Há dias assim, em que vivemos em função do nosso amor. Adormecemos a pensar na pessoa que amamos, revivemos momentos, sorrimos às doces recordações; no dia seguinte levantamo-nos a pensar no nosso amor, vestimo-nos, perfumamo-nos, preparamo-nos para seduzir, tudo pelo nosso amor. Vamos no caminho a antecipar o momento em que nos encontraremos e todo o tempo é apenas um longo compasso de espera até que conseguimos estar com o nosso amor. Então ficamos felizes por nos revermos e fazemos planos para prolongarmos o tempo juntos, imaginamos cenários em que vamos conseguir estar juntos, eu imagino-nos a passear num jardim, tu imaginas coisas mais prosaicas, e sorrimos e imaginamos, fazendo durar os doces momentos em que podemos estar perto um do outro, aspirar o cheirinho morno que se desprende dos corpos. Sonhamos com a noite que vamos ter só para nós dois, a noite fantástica dos nossos sonhos.
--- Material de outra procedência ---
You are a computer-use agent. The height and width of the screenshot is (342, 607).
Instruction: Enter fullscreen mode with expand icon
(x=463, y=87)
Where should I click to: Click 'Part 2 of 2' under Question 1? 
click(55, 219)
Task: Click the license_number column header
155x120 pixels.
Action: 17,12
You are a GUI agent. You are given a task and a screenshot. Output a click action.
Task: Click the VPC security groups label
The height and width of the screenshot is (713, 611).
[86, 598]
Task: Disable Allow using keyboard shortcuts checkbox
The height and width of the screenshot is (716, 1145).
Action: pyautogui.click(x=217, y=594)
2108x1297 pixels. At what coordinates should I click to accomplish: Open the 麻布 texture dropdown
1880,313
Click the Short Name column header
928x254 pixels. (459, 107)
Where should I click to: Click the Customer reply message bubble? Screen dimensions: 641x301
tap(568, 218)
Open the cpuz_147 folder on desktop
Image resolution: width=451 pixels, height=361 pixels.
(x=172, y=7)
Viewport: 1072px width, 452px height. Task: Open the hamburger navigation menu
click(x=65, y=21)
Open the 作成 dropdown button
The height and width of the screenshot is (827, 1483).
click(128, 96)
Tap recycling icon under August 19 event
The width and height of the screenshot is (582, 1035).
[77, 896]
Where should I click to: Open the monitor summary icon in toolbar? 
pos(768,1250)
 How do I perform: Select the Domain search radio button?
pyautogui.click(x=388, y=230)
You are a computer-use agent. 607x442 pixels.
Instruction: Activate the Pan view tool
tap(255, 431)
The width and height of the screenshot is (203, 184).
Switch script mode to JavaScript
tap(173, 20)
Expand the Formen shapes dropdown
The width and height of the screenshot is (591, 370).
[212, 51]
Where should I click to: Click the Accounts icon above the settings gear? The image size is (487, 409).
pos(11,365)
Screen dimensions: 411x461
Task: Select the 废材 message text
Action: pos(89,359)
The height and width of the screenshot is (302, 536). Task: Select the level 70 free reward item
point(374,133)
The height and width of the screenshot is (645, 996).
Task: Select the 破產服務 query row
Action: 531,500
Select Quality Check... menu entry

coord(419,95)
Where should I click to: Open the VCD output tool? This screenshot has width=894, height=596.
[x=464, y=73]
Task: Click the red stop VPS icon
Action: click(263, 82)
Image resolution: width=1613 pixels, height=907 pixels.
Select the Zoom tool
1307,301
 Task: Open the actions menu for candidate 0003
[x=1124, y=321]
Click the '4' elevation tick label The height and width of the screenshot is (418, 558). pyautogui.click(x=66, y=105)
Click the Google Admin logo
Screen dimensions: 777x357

E a noite nunca mais chega.
(Vou ser realista: a nossa noite, meu terno e saudoso amor, nunca chegou, foi-nos roubada. Mas sempre existirá, sonhada, no mais fundo do meu coração)
[A seguir, desça comigo até aos claustros que esta semana erigi para os meus queridos amigos do Ginjal e Lisboa. Esta é a semana de todos os recolhimentos]
Gruas num cais em Lisboa |
Gruas no cais descarregam mercadorias e eu amo-te.
Homens isolados caminham nas avenidas e eu amo-te.
Silêncios eléctricos faíscam dentro das máquinas e eu amo-te.
Destruição contra o caos, destruição contra o caos e eu amo-te.
Reflexos de corpos desfiguram-se nas montras e eu amo-te.
Envelhecem anos no esquecimento dos armazéns e eu amo-te.
Toda a cidade se destina à noite e eu amo-te.